What you should do
A word-for-word copy is needed of the line containing "Task: Click the CrystalDiskMark" and every line after it through the end of the records below, leaving out all pictures.

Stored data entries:
=======
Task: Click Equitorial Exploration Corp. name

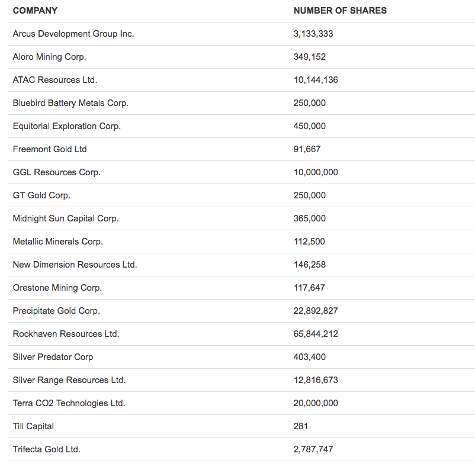Action: 67,126
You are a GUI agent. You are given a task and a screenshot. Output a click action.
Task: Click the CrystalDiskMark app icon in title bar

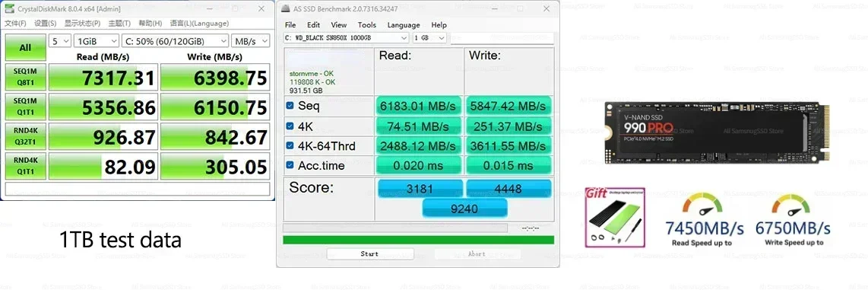point(10,9)
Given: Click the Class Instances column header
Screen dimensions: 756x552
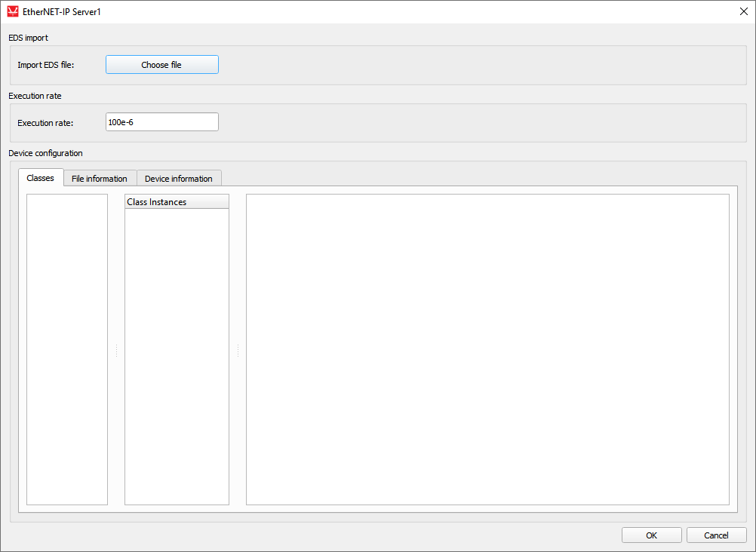Looking at the screenshot, I should pos(177,202).
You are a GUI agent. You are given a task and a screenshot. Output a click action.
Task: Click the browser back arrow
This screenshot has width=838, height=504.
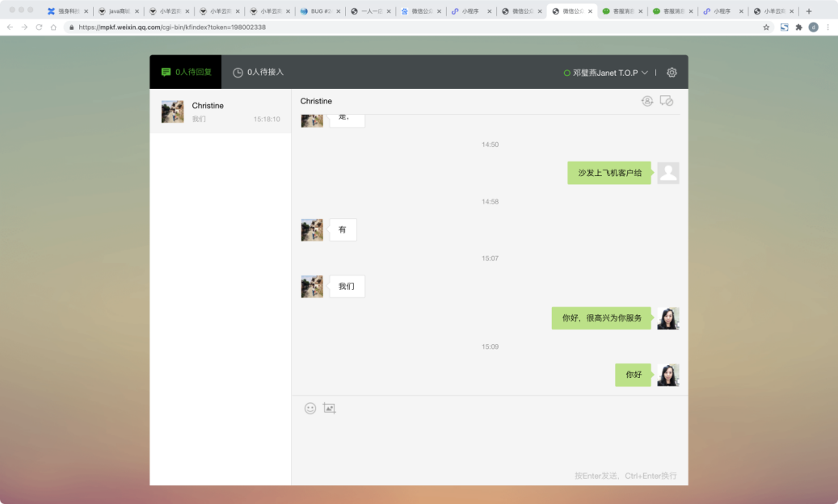click(10, 27)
=======
Answer to the problem
Task: Click the CrystalDiskMark app icon in title bar

point(10,9)
Given: Click the Class Instances column header
Screen dimensions: 756x552
Looking at the screenshot, I should pos(177,202).
You are a GUI agent. You are given a task and a screenshot. Output a click action.
Task: Click the browser back arrow
This screenshot has width=838, height=504.
click(10, 27)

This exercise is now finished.